Moving on to the philosophical foundations of markets. It is commonly held that markets and freedom are closely related to one another. The Great Risk Transfer emerges from a philosophical belief that freedom is a good thing in itself.  It is hard to disagree with that belief. But, moreover, that markets give us more freedom. This is true both at the superficial level, as in the greater freedom of choice that came with UK pension reform, and at the more philosophical level – markets add to the good for humans.  They provide a sort of theatre within which freedom is exercised. We are all familiar with the idea that free markets buttress free societies.

But in the case of the Great Risk Transfer, this freedom is, for most people affected, just an abstract concept with little practical content. Immanual Kant proposed that the basis of morality, at least as far as humans are concerned, is that people should be treated as ends in themselves, not as means to an end. Because of the asymmetry in the market between consumers and providers, in terms of knowledge and expertise, highlighted by the Institute and Faculty of Actuaries, consumers are being treated as means, not ends. They are being used as ill-equipped participants in a shift away from the collective, towards the individualised.

The Institute and Faculty does recommend that this is addressed; but companies have, following government and regulatory actions, acted in their own interests, not those of customers. Why should they do otherwise? 
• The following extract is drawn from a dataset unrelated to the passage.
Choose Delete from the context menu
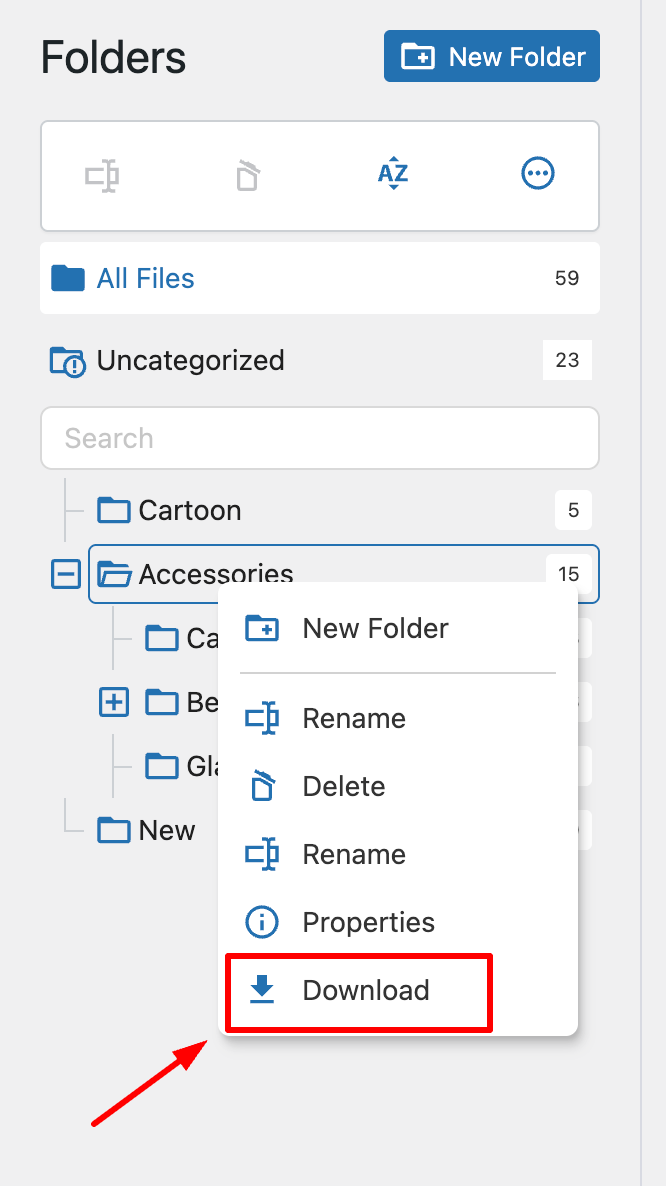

There are many ways to make money in the new individualised world and they are companies after all – but consumers are the means, not the ends, in this great shift, and Kant would find fault with the companies and the policy makers, accordingly.

Finally, there is a reference in the interim report to financialisation. This is a well-recognised phenomenon, and we see it everywhere. I want to highlight two points. The first is that financialisation creates new opportunities for what economists call ‘rent seeking’. This is when the way in which markets are organised creates pinch points, at which money can be made. A good current example is the emergence of credit scoring agencies. These large financial companies – there are only 3 in the UK – provide a service to lenders. They offer to check the creditworthiness of borrowers, interposing themselves between the lender and the borrower. Sure, the lenders pay for their services but to get credit, you need to have a newly-contrived thing called a credit score. To get the credit score, you need to use their products. They create the barrier, then charge you to get over it.

This rent-seeking behaviour is relevant to the Great Risk Transfer because there is a social requirement for risk management - things like insurance and pensions, as well as things like health and safety and flood prevention. 

Oliver Wendell Holmes, the great American jurist, said: ”Taxes are what we pay for a civilised society” - all of us benefit from people paying taxes, just as all of us benefit from the management of risk. 

Put bluntly, we do not have destitute old people on the streets. Risk management, like taxation, is a collective public good that helps create a civilised society. But these risk mitigators are only available through private providers, and they are required by society, like car insurance – not an optional purchase, you need it, by law, and society needs you to have it. Pensions, health and other things are the same. They, like taxation, are part of the price we pay for a civilised society.

It is doubtful that private, profit-orientated organisations can provide these services, which we are obliged to use, without rent seeking at the pinch point; and financialisation intensifies this problem. Financialisation creates the environment, abstracted from the world as we encounter it day to day and trading today off against tomorrow, where pinch points can be created and tolls exacted as the price of passage.

 I would like to see companies campaigning to remove these pinch points and encouraging regulators to do so. I realise this is a provocative comment but that is what philosophy is sometimes for!